HTC CEO Peter Chou has given a few hints about his company's plans for future devices. A dual-booting Android and Windows tablet sounds like a possibility.

A recent report claimed that Microsoft was in talks with HTC about getting the company to release smartphones that would allow consumers to choose between which operating system they wanted their phone to boot into, Android or Windows Phone. In exchange, Microsoft would cut any licensing fees HTC currently pays the company on both its Android and Windows Phone handsets. HTC is trying to regain itself as a major player in the smartphone world again. It's a plan it's already working on.

The company is returning to its roots and is believed to be building smartphones for Amazon.
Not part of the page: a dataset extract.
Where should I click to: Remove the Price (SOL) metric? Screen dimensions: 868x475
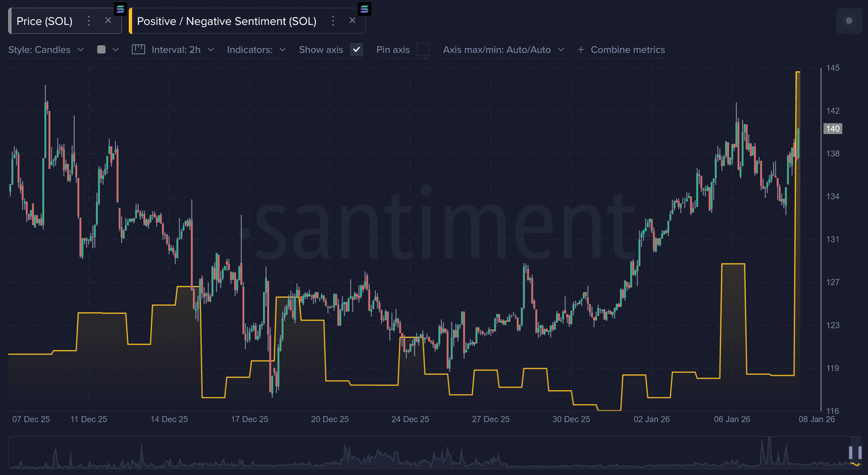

HTC started out as a very innovative OEM, building popular and iconic devices for other tech companies before setting out to build devices under its own name.  The company's CEO, Peter Chou recently spoke to the Financial Times about its future tablet and its plans in the wearable tech world of smartwatches.

Mr. Chou revealed that his company previously worked on a smartwatch with Microsoft, but those plans were eventually scrapped. In a dig at rival Samsung, the CEO describes current devices as "version one" and "gimmicks" that lack any kind of real style. He then turns his attention to tablets, which were expected to be a pair of 7-inch tablets - one running Android and the other Windows RT. Chou now refers to HTC's re-entry into the tablet market (after exiting in 2011) as a single device. He says that when HTC gets back into the tablet business it will be "something nice and disruptive."

The "nice and disruptive" could be a hint that HTC will allow consumers to choose between booting up into Android or Windows on a single device, which would be considered a "nice" move by the company for consumers. The "disruptive" piece would be that HTC, unlike its rivals, would be able to deliver a dual-OS tablet in a single device. If done right, it could indeed be very disruptive, but also great for HTC.

We'll have to wait and see how this all plays out, but HTC is certainly keeping things interesting.